Kneeling Ball Side Drape
The kneeling ball side drape stretches the hips and torso. The stability ball provides an excellent surface in which to "melt" relax into. The surface provides allows you to stretch through a greater range of motion than if you stretched on the floor. Stretching should be performed after a workout when the muscles are thoroughly warmed up.
Kneeling Ball Side Drape — Arm At Side
The kneeling ball side drape with arm at side stretches the hips and torso. Positioning your arm at your side helps stabilize your body as you relax into the stretch. The surface provides allows you to stretch through a greater range of motion than if you stretched on the floor. Stretching should be performed after a workout when the muscles are thoroughly warmed up.
Kneeling Ball Side Drape — Arm Over-Head
The kneeling ball side drape with arm overhead stretches the spine and torso. By placing your arm overhead you increase the stretch of the upper-back "lats". The surface of the stability ball increased the range of motion and therefore the effectiveness of the stretch.
Ball Side Drape
The side drape performed on the ball will help you relieve tightness in your trunk muscles. If you sit for long periods of time and your body feels tight, this exercise will get you feeling better. Let your body melt into the ball and relax your upper body. You can perform this exercise as part of your cool down and post-workout recovery. Perform the side drape for both sides of your body during the workout.
Ball Side Drape — Arm Over-head
The ball side drape with arms over head stretches the torso and back muscles. By extending the arm overhead you increase the effectiveness of the stretch and release tension in the shoulder blades. Hold your arms overhead for 30 seconds or as long as it feels good. Repeat often during back workouts and at the end of your workouts. Keep your feet apart to stabilize your torso.
Cat-Dog Stretch
The cat-dog stretch is perfect for anyone with an office job or after a long car ride. It helps improve flexibility of your spine which is essential for any type of movement or activity. This stretch can be performed anywhere, no equipment is needed. In between emails give the cat-dog stretch a try, it feels good.
Barbell Shrug
The Barbell Shrug is a great exercise for strengthening the upper trapezius and building mass.
Dumbbell Shrug
The Dumbbell Shrug is a great exercise for strengthening the upper back and neck muscles. You can incorporate the dumbbell shrug into your back workout, shoulder workout or upper-body workout.

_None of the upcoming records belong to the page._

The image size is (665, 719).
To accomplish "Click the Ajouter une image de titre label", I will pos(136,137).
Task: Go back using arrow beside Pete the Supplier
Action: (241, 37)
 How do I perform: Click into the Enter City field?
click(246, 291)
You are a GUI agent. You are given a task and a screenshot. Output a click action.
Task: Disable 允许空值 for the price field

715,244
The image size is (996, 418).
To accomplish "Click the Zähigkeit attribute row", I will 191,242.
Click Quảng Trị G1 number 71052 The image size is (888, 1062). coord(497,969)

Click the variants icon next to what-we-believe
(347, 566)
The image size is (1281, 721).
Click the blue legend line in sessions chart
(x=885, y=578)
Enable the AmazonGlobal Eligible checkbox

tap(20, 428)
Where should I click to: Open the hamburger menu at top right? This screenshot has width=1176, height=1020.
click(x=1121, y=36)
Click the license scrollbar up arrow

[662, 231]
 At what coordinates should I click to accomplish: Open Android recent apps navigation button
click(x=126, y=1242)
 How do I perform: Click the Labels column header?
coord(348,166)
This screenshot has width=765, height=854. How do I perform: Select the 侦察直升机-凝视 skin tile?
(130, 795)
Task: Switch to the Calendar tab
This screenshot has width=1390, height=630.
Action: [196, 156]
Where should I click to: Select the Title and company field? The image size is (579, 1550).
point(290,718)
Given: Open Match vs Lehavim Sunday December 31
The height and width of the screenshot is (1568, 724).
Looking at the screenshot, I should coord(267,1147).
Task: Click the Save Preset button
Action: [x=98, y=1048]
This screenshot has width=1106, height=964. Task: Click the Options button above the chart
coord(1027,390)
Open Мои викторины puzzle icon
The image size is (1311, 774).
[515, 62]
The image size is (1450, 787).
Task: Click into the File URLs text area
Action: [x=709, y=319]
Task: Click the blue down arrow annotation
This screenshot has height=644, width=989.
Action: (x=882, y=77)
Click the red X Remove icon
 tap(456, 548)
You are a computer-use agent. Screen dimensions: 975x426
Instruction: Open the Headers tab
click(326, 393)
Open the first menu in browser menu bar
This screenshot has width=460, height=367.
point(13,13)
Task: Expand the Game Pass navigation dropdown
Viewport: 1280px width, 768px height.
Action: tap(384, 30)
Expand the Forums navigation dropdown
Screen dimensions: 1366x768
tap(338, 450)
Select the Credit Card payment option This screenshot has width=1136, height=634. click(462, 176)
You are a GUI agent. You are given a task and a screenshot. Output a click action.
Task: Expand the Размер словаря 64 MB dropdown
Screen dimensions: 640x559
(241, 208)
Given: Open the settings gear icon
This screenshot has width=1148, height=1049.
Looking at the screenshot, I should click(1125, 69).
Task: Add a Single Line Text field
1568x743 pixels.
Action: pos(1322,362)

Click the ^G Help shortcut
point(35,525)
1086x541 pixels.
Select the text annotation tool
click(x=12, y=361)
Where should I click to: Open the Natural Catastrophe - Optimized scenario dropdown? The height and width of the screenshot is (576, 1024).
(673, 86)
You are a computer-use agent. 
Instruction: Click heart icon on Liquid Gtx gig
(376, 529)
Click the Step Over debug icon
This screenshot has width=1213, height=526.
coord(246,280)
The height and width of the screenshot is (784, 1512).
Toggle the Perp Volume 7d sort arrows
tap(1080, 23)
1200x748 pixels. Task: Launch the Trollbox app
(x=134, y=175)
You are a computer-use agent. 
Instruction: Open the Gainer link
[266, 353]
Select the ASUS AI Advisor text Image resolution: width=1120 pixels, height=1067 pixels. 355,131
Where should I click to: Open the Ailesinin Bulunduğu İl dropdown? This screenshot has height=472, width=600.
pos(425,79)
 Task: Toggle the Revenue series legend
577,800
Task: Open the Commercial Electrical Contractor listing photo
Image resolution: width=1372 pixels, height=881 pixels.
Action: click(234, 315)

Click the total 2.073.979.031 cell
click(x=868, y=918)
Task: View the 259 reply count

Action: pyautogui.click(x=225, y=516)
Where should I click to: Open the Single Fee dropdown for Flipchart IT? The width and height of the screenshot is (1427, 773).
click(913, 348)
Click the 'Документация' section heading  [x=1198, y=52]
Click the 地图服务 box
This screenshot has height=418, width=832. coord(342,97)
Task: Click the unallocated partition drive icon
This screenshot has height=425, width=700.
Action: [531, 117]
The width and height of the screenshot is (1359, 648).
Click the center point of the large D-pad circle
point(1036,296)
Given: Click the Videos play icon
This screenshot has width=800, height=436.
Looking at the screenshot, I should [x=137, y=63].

Ball Side Drape — Arm At Side
The ball side drape with arm at side is an excellent stretch for the torso. This exercise can be added to your workout on your strength or cardio day. It's recommended that you perform the ball side drape with your arm at your side to help control the stability of the ball. Keep your feet apart to create a solid support base for your upper body. Exhale and melt into the ball.
Seated Neck and Wrist Stretch
The seated neck and wrist stretch is a good way to actively stretch your neck wrist and forearm. This exercise can be done anywhere and it is good for people with limited mobility in their neck or wrist. The seated neck and wrist stretch is good for beginner exercisers and people who spend a lot of time sitting at a computer.
Neural Mobility
The neural mobility stretch is a good exercise for office workers and people with a tight neck and shoulders. It can be performed anywhere, at any time. When doing this exercise it helps to think of lengthening your neck, not just leaning to one side. When done properly and regularly the neural mobility stretch should help improve the range of motion in your neck.
Seated Neck and Shoulder Stretch
The seated neck and shoulder stretch is a good way to actively stretch your neck and shoulder. This exercise can be done anywhere and it is good for people with limited mobility in their neck or shoulder. The seated neck and shoulder stretch is good for beginner exercisers and people who spend a lot of time sitting at a computer.
Shoulder Rolls
Shoulder rolls are a great mobility exercise for the shoulders, scapula, and upper back. Shoulder rolls help remove stress in the neck and trapezius muscles. Shoulder rolls can be performed in a forward and backward motion.
Sitting Nerve Stretch
The sitting nerve stretch relaxes the nerves in the neck and down the arms. The sitting nerve stretch can be performed at home or in the office to facilitate unrestricted movement in the neck and arms.
Wall Nerve Stretch
The wall nerve stretch relaxes the nerves in the neck and down the arms. If you have a tight upper back or neck, this stretch may help. Provide gentle pressure and be sure to stop if you feel pain or discomfort.
PowerBlock Upright Row
PowerBlock upright rows strengthen and define the shoulders and traps. The biceps also assist in pulling the dumbbells up. The dumbbell upright row should be performed with a moderate weight and care must be taken to use proper technique. If too heavy of a load is used with improper technique a shoulder injury may occur. A common injury at the shoulder joint is "impingement" in which the bones pinch the tendons in the shoulder rotators.